-- Opening Marker --

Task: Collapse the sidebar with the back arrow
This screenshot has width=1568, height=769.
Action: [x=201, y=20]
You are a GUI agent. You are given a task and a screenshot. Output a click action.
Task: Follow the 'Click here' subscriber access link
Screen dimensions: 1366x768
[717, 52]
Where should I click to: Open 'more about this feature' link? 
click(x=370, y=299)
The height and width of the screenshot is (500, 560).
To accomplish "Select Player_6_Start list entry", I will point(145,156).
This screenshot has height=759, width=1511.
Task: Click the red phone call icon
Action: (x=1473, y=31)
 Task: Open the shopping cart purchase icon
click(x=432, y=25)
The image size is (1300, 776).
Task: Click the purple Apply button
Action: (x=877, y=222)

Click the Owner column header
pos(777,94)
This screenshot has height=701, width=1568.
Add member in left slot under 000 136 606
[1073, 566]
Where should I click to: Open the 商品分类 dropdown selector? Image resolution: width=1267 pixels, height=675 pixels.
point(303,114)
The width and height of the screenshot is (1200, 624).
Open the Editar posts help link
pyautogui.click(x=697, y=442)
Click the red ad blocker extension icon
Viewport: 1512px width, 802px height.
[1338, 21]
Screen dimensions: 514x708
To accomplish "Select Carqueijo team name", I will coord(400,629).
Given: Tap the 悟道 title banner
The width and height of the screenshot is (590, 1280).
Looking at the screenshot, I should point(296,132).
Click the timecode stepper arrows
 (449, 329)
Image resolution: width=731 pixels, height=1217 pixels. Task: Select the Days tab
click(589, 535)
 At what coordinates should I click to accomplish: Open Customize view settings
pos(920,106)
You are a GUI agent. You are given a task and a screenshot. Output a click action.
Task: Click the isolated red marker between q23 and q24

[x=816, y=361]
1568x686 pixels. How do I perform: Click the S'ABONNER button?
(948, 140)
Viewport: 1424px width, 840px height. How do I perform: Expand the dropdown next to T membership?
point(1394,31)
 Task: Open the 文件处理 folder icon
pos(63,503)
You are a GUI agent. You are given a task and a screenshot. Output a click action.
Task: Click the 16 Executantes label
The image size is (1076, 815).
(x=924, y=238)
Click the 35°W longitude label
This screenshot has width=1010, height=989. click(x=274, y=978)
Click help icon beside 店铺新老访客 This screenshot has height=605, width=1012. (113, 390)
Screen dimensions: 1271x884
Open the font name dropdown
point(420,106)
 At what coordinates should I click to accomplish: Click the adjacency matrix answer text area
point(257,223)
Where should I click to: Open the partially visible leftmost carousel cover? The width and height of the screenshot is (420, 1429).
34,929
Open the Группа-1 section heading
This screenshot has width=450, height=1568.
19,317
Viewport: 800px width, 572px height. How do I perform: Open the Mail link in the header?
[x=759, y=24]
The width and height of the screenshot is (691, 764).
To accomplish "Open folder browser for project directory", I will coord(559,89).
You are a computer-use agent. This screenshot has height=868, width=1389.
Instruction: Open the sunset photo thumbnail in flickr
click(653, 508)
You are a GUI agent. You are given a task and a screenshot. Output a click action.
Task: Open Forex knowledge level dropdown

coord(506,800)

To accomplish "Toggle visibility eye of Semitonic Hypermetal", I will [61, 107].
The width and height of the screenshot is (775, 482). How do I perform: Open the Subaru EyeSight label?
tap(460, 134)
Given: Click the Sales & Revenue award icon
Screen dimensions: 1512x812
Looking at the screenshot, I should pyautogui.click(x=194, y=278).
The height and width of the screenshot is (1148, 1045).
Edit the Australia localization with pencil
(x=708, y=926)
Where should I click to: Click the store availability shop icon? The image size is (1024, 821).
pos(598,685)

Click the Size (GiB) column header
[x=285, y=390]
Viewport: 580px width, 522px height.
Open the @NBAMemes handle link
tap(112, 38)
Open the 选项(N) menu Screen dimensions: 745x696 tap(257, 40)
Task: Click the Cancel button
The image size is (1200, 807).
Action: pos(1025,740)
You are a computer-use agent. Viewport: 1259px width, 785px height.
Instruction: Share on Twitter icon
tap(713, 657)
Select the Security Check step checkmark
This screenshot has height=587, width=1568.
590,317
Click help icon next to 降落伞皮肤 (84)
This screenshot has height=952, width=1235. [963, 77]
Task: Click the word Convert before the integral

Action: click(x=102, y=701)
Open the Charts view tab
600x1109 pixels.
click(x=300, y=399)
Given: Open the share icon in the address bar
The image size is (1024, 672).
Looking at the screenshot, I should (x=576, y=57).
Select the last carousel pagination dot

-- Closing Marker --

Exercise directions:
Without any alteration, retype all of the material above.

Result below:
Task: Collapse the sidebar with the back arrow
This screenshot has width=1568, height=769.
Action: [x=201, y=20]
You are a GUI agent. You are given a task and a screenshot. Output a click action.
Task: Follow the 'Click here' subscriber access link
Screen dimensions: 1366x768
[717, 52]
Where should I click to: Open 'more about this feature' link? 
click(x=370, y=299)
The height and width of the screenshot is (500, 560).
To accomplish "Select Player_6_Start list entry", I will point(145,156).
This screenshot has height=759, width=1511.
Task: Click the red phone call icon
Action: (x=1473, y=31)
 Task: Open the shopping cart purchase icon
click(x=432, y=25)
The image size is (1300, 776).
Task: Click the purple Apply button
Action: (x=877, y=222)

Click the Owner column header
pos(777,94)
This screenshot has height=701, width=1568.
Add member in left slot under 000 136 606
[1073, 566]
Where should I click to: Open the 商品分类 dropdown selector? Image resolution: width=1267 pixels, height=675 pixels.
point(303,114)
The width and height of the screenshot is (1200, 624).
Open the Editar posts help link
pyautogui.click(x=697, y=442)
Click the red ad blocker extension icon
Viewport: 1512px width, 802px height.
[1338, 21]
Screen dimensions: 514x708
To accomplish "Select Carqueijo team name", I will coord(400,629).
Given: Tap the 悟道 title banner
The width and height of the screenshot is (590, 1280).
Looking at the screenshot, I should point(296,132).
Click the timecode stepper arrows
 (449, 329)
Image resolution: width=731 pixels, height=1217 pixels. Task: Select the Days tab
click(589, 535)
 At what coordinates should I click to accomplish: Open Customize view settings
pos(920,106)
You are a GUI agent. You are given a task and a screenshot. Output a click action.
Task: Click the isolated red marker between q23 and q24

[x=816, y=361]
1568x686 pixels. How do I perform: Click the S'ABONNER button?
(948, 140)
Viewport: 1424px width, 840px height. How do I perform: Expand the dropdown next to T membership?
point(1394,31)
 Task: Open the 文件处理 folder icon
pos(63,503)
You are a GUI agent. You are given a task and a screenshot. Output a click action.
Task: Click the 16 Executantes label
The image size is (1076, 815).
(x=924, y=238)
Click the 35°W longitude label
This screenshot has width=1010, height=989. click(x=274, y=978)
Click help icon beside 店铺新老访客 This screenshot has height=605, width=1012. (113, 390)
Screen dimensions: 1271x884
Open the font name dropdown
point(420,106)
 At what coordinates should I click to accomplish: Click the adjacency matrix answer text area
point(257,223)
Where should I click to: Open the partially visible leftmost carousel cover? The width and height of the screenshot is (420, 1429).
34,929
Open the Группа-1 section heading
This screenshot has width=450, height=1568.
19,317
Viewport: 800px width, 572px height. How do I perform: Open the Mail link in the header?
[x=759, y=24]
The width and height of the screenshot is (691, 764).
To accomplish "Open folder browser for project directory", I will coord(559,89).
You are a computer-use agent. This screenshot has height=868, width=1389.
Instruction: Open the sunset photo thumbnail in flickr
click(653, 508)
You are a GUI agent. You are given a task and a screenshot. Output a click action.
Task: Open Forex knowledge level dropdown

coord(506,800)

To accomplish "Toggle visibility eye of Semitonic Hypermetal", I will [61, 107].
The width and height of the screenshot is (775, 482). How do I perform: Open the Subaru EyeSight label?
tap(460, 134)
Given: Click the Sales & Revenue award icon
Screen dimensions: 1512x812
Looking at the screenshot, I should pyautogui.click(x=194, y=278).
The height and width of the screenshot is (1148, 1045).
Edit the Australia localization with pencil
(x=708, y=926)
Where should I click to: Click the store availability shop icon? The image size is (1024, 821).
pos(598,685)

Click the Size (GiB) column header
[x=285, y=390]
Viewport: 580px width, 522px height.
Open the @NBAMemes handle link
tap(112, 38)
Open the 选项(N) menu Screen dimensions: 745x696 tap(257, 40)
Task: Click the Cancel button
The image size is (1200, 807).
Action: pos(1025,740)
You are a computer-use agent. Viewport: 1259px width, 785px height.
Instruction: Share on Twitter icon
tap(713, 657)
Select the Security Check step checkmark
This screenshot has height=587, width=1568.
590,317
Click help icon next to 降落伞皮肤 (84)
This screenshot has height=952, width=1235. [963, 77]
Task: Click the word Convert before the integral

Action: click(x=102, y=701)
Open the Charts view tab
600x1109 pixels.
click(x=300, y=399)
Given: Open the share icon in the address bar
The image size is (1024, 672).
Looking at the screenshot, I should (x=576, y=57).
Select the last carousel pagination dot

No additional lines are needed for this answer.